# What to do
From first line to last, the records below are to be duplicated exactly.

# Record set
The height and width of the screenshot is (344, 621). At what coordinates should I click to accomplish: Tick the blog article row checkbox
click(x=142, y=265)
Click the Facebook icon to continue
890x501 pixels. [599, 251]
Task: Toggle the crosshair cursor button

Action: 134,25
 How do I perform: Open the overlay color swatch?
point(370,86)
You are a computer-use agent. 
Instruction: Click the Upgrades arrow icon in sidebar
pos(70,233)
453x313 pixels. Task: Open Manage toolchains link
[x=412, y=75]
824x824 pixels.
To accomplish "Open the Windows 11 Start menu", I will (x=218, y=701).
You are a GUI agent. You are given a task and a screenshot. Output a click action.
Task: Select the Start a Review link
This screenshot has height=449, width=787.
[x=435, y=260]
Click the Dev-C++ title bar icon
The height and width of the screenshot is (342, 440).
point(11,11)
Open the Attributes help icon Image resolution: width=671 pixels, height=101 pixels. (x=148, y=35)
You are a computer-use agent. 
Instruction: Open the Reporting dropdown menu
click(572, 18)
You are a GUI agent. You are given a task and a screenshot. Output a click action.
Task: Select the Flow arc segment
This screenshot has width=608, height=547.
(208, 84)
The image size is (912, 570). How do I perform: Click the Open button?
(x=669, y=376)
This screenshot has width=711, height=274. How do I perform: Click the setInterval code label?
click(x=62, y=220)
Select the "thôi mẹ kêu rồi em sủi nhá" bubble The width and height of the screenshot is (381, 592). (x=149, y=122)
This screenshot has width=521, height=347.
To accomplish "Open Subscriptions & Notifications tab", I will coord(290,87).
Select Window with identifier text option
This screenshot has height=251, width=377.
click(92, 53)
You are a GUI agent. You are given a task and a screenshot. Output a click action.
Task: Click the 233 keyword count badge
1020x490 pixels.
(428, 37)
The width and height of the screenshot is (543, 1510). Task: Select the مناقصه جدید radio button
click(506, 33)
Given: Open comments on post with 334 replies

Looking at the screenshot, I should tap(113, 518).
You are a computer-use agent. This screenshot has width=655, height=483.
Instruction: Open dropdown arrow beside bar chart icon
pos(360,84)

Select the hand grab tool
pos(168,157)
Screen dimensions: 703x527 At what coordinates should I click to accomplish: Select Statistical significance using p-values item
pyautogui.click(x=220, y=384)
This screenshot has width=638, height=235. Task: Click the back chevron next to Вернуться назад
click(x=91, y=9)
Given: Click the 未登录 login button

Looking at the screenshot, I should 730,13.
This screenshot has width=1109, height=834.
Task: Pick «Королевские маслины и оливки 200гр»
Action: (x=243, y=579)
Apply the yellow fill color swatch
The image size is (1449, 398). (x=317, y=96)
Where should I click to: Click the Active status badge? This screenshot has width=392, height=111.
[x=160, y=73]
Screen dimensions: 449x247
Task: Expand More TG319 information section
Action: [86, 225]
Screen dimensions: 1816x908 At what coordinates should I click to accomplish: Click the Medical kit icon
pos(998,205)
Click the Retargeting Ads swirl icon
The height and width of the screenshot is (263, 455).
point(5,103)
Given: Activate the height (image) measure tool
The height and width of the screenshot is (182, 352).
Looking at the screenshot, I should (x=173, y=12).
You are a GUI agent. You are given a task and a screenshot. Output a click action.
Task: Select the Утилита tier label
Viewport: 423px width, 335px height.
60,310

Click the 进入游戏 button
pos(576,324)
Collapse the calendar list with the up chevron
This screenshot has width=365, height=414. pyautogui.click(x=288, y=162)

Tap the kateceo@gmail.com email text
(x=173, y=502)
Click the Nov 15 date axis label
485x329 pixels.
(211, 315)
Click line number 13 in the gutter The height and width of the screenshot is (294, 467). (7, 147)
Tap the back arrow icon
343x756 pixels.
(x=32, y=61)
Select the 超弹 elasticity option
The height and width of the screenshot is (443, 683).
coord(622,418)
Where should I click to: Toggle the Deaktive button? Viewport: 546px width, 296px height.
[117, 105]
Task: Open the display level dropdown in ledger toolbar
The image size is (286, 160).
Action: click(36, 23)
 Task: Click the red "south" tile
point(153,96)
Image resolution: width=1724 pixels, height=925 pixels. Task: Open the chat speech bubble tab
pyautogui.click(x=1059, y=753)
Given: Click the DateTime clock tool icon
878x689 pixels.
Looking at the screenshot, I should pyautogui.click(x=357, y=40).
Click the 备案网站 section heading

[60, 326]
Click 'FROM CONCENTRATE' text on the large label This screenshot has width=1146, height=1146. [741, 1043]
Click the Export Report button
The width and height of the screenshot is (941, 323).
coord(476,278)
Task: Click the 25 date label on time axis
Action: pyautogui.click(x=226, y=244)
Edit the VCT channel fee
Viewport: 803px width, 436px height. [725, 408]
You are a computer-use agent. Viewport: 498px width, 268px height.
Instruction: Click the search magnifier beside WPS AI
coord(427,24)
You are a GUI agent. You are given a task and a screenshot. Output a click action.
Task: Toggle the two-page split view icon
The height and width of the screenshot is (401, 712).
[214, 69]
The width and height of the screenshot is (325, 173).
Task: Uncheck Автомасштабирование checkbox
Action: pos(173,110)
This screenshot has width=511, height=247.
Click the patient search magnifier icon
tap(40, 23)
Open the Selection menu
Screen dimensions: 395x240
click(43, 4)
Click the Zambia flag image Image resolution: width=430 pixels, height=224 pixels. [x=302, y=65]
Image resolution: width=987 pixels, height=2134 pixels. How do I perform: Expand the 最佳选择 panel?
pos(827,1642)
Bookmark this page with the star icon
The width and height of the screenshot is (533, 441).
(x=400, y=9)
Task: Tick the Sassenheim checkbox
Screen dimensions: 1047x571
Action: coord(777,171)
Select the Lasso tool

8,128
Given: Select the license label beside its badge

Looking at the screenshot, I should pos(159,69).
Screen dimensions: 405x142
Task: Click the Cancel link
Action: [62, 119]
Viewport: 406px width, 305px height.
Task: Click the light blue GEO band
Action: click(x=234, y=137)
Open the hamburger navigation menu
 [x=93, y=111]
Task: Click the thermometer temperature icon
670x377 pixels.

# Answer to this problem
The height and width of the screenshot is (344, 621). At what coordinates should I click to accomplish: Tick the blog article row checkbox
click(x=142, y=265)
Click the Facebook icon to continue
890x501 pixels. [599, 251]
Task: Toggle the crosshair cursor button

Action: 134,25
 How do I perform: Open the overlay color swatch?
point(370,86)
You are a computer-use agent. 
Instruction: Click the Upgrades arrow icon in sidebar
pos(70,233)
453x313 pixels. Task: Open Manage toolchains link
[x=412, y=75]
824x824 pixels.
To accomplish "Open the Windows 11 Start menu", I will (x=218, y=701).
You are a GUI agent. You are given a task and a screenshot. Output a click action.
Task: Select the Start a Review link
This screenshot has height=449, width=787.
[x=435, y=260]
Click the Dev-C++ title bar icon
The height and width of the screenshot is (342, 440).
point(11,11)
Open the Attributes help icon Image resolution: width=671 pixels, height=101 pixels. (x=148, y=35)
You are a computer-use agent. 
Instruction: Open the Reporting dropdown menu
click(572, 18)
You are a GUI agent. You are given a task and a screenshot. Output a click action.
Task: Select the Flow arc segment
This screenshot has width=608, height=547.
(208, 84)
The image size is (912, 570). How do I perform: Click the Open button?
(x=669, y=376)
This screenshot has width=711, height=274. How do I perform: Click the setInterval code label?
click(x=62, y=220)
Select the "thôi mẹ kêu rồi em sủi nhá" bubble The width and height of the screenshot is (381, 592). (x=149, y=122)
This screenshot has width=521, height=347.
To accomplish "Open Subscriptions & Notifications tab", I will coord(290,87).
Select Window with identifier text option
This screenshot has height=251, width=377.
click(92, 53)
You are a GUI agent. You are given a task and a screenshot. Output a click action.
Task: Click the 233 keyword count badge
1020x490 pixels.
(428, 37)
The width and height of the screenshot is (543, 1510). Task: Select the مناقصه جدید radio button
click(506, 33)
Given: Open comments on post with 334 replies

Looking at the screenshot, I should tap(113, 518).
You are a computer-use agent. This screenshot has width=655, height=483.
Instruction: Open dropdown arrow beside bar chart icon
pos(360,84)

Select the hand grab tool
pos(168,157)
Screen dimensions: 703x527 At what coordinates should I click to accomplish: Select Statistical significance using p-values item
pyautogui.click(x=220, y=384)
This screenshot has width=638, height=235. Task: Click the back chevron next to Вернуться назад
click(x=91, y=9)
Given: Click the 未登录 login button

Looking at the screenshot, I should 730,13.
This screenshot has width=1109, height=834.
Task: Pick «Королевские маслины и оливки 200гр»
Action: (x=243, y=579)
Apply the yellow fill color swatch
The image size is (1449, 398). (x=317, y=96)
Where should I click to: Click the Active status badge? This screenshot has width=392, height=111.
[x=160, y=73]
Screen dimensions: 449x247
Task: Expand More TG319 information section
Action: [86, 225]
Screen dimensions: 1816x908 At what coordinates should I click to accomplish: Click the Medical kit icon
pos(998,205)
Click the Retargeting Ads swirl icon
The height and width of the screenshot is (263, 455).
point(5,103)
Given: Activate the height (image) measure tool
The height and width of the screenshot is (182, 352).
Looking at the screenshot, I should (x=173, y=12).
You are a GUI agent. You are given a task and a screenshot. Output a click action.
Task: Select the Утилита tier label
Viewport: 423px width, 335px height.
60,310

Click the 进入游戏 button
pos(576,324)
Collapse the calendar list with the up chevron
This screenshot has width=365, height=414. pyautogui.click(x=288, y=162)

Tap the kateceo@gmail.com email text
(x=173, y=502)
Click the Nov 15 date axis label
485x329 pixels.
(211, 315)
Click line number 13 in the gutter The height and width of the screenshot is (294, 467). (7, 147)
Tap the back arrow icon
343x756 pixels.
(x=32, y=61)
Select the 超弹 elasticity option
The height and width of the screenshot is (443, 683).
coord(622,418)
Where should I click to: Toggle the Deaktive button? Viewport: 546px width, 296px height.
[117, 105]
Task: Open the display level dropdown in ledger toolbar
The image size is (286, 160).
Action: click(36, 23)
 Task: Click the red "south" tile
point(153,96)
Image resolution: width=1724 pixels, height=925 pixels. Task: Open the chat speech bubble tab
pyautogui.click(x=1059, y=753)
Given: Click the DateTime clock tool icon
878x689 pixels.
Looking at the screenshot, I should pyautogui.click(x=357, y=40).
Click the 备案网站 section heading

[60, 326]
Click 'FROM CONCENTRATE' text on the large label This screenshot has width=1146, height=1146. [741, 1043]
Click the Export Report button
The width and height of the screenshot is (941, 323).
coord(476,278)
Task: Click the 25 date label on time axis
Action: pyautogui.click(x=226, y=244)
Edit the VCT channel fee
Viewport: 803px width, 436px height. [725, 408]
You are a computer-use agent. Viewport: 498px width, 268px height.
Instruction: Click the search magnifier beside WPS AI
coord(427,24)
You are a GUI agent. You are given a task and a screenshot. Output a click action.
Task: Toggle the two-page split view icon
The height and width of the screenshot is (401, 712).
[214, 69]
The width and height of the screenshot is (325, 173).
Task: Uncheck Автомасштабирование checkbox
Action: pos(173,110)
This screenshot has width=511, height=247.
Click the patient search magnifier icon
tap(40, 23)
Open the Selection menu
Screen dimensions: 395x240
click(43, 4)
Click the Zambia flag image Image resolution: width=430 pixels, height=224 pixels. [x=302, y=65]
Image resolution: width=987 pixels, height=2134 pixels. How do I perform: Expand the 最佳选择 panel?
pos(827,1642)
Bookmark this page with the star icon
The width and height of the screenshot is (533, 441).
(x=400, y=9)
Task: Tick the Sassenheim checkbox
Screen dimensions: 1047x571
Action: coord(777,171)
Select the Lasso tool

8,128
Given: Select the license label beside its badge

Looking at the screenshot, I should pos(159,69).
Screen dimensions: 405x142
Task: Click the Cancel link
Action: [62, 119]
Viewport: 406px width, 305px height.
Task: Click the light blue GEO band
Action: click(x=234, y=137)
Open the hamburger navigation menu
 [x=93, y=111]
Task: Click the thermometer temperature icon
670x377 pixels.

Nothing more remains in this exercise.